Aanstaande maandag 1 maart gaan de scholen voor voortgezet onderwijs weer gedeeltelijk open. Alle leerlingen gaan vanaf dat moment minimaal één dag per week naar school. Een goed moment om terug te kijken op de afgelopen periode.
Op veel gebieden heeft de coronacrisis het onderwijs gedwongen om op een volledig andere manier te werken. Het is indrukwekkend om te zien hoe scholen in korte tijd hun onderwijs hebben weten om te vormen tot afstandsonderwijs en hoe zij de oude zekerheden, die vaak het fundament van het onderwijs vormden, konden loslaten. Het onderwijs heeft in het afgelopen jaar duidelijk bewezen dat het in staat is zich razendsnel aan te passen aan een totaal andere en nieuwe situatie. De coronacrisis heeft ervoor gezorgd dat mensen bereid zijn om vertrouwde regels en procedures maar even opzij te zetten. Hoe mooi zou het zijn als we in de toekomst de innovatiekracht en de saamhorigheid van het afgelopen jaar zouden kunnen vasthouden?
Niet voldoen aan de norm
De vraag is echter of de crisis ons écht anders heeft leren denken of dat we toch vast blijven houden aan onze oude denkbeelden. Die vraag komt bij me op als ik de aandacht in de media zie over leerachterstanden ten gevolge van het afstandsonderwijs. Een achterstand betekent namelijk altijd dat er een norm is waar je aan behoort te voldoen. Mensen die spreken over leerachterstanden denken vanuit een strikte norm, zoals het curriculum dat aan het eind van het jaar moet zijn afgerond, het leerboek dat uit moet zijn of de toets die gehaald moet zijn. Ze houden krampachtig vast aan de vastgestelde standaarden. Door de enorme nadruk op de achterstanden in de media, geven wij onze jongeren het beeld dat zij niet voldoen aan de norm en dat zij te weinig hebben gepresteerd.

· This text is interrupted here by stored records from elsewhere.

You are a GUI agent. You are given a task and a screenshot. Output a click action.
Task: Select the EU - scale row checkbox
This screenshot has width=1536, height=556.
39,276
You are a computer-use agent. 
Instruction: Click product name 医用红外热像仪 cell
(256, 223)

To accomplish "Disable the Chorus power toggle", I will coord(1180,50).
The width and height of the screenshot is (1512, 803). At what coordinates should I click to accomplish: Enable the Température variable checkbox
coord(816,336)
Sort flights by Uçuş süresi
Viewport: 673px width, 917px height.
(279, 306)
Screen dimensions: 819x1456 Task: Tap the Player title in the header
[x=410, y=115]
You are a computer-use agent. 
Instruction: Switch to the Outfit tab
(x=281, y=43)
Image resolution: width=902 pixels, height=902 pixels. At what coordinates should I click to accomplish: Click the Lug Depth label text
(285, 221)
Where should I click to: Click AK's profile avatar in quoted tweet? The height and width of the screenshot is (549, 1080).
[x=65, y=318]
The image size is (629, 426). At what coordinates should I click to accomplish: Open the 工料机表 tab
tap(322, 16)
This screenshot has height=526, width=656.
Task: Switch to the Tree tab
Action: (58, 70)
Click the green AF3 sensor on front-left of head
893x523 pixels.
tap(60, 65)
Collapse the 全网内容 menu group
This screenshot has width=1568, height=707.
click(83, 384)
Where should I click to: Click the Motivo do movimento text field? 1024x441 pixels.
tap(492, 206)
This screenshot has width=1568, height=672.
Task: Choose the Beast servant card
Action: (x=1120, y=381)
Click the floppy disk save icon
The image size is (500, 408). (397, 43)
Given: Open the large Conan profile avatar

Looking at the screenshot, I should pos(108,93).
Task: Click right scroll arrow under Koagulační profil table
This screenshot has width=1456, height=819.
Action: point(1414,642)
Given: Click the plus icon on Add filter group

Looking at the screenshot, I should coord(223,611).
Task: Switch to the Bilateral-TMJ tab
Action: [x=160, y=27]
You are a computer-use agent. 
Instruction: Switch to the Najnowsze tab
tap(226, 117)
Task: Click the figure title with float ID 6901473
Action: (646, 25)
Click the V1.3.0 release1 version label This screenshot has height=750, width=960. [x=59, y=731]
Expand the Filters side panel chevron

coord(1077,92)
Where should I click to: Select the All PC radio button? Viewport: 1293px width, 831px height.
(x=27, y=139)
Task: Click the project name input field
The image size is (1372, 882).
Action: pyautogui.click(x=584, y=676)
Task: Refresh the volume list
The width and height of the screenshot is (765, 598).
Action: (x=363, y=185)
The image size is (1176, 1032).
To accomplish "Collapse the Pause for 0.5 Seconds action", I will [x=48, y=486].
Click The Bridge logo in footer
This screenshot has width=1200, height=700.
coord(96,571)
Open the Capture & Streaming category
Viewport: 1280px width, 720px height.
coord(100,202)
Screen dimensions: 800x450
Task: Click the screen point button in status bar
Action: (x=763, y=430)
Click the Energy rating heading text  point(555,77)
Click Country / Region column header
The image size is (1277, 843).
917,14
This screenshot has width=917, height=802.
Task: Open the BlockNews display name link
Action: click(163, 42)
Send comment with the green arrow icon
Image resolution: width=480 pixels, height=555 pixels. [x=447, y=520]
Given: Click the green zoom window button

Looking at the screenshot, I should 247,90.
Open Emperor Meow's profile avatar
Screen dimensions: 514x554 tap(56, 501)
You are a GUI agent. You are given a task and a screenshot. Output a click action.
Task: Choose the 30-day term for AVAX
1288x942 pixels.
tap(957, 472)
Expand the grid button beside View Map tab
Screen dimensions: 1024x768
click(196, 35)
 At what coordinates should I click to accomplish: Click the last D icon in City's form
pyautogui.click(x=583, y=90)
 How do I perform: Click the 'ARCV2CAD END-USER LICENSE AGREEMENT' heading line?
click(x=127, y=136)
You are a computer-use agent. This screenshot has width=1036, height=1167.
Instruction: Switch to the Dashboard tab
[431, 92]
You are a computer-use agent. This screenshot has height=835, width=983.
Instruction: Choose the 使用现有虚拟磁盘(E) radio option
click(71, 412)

Het praten over leerachterstand komt voort uit ons rendementsdenken, de gedachte dat we alles in cijfers, geld en rendement kunnen uitdrukken. Als we op deze manier naar het onderwijs kijken, dan ligt de focus erg op kennisoverdracht en zien we zachte en onmeetbare waarden over het hoofd. Laten we toch blijven zien dat onderwijs veel breder is dan kennisoverdracht. Het gaat om het ontwikkelen van de talenten van hoofd, handen en hart. Niet het curriculum of het systeem, maar de mens staat centraal. En dan altijd in relatie tot zijn omgeving. Bisschop Van de Hende formuleerde het in mijn ogen heel mooi: wij leren omdat we het nodig hebben voor ons leven. De school en het onderwijs zijn geen doel op zich. Zij bewijzen een dienst aan kinderen en jonge mensen die, door te leren en zich te ontplooien, zich voorbereiden om als volwassen en verantwoordelijke mensen hun taak en plaats in de samenleving kunnen innemen en vervullen[1].
Natuurlijk heeft de coronacrisis negatieve invloeden op onze jongeren, maar zij zijn tegelijkertijd vaak gegroeid in zelfstandigheid, pro-activiteit, digitale vaardigheden en het vermogen tot samenwerking. Laten we dat vooral benadrukken en onze jongeren het vertrouwen geven dat het allemaal goed komt!
Jean Wiertz
Rector Sint-Janslyceum ’s-Hertogenbosch
[1] Onderwijs voor de hele mens, de sociale leer van de kerk.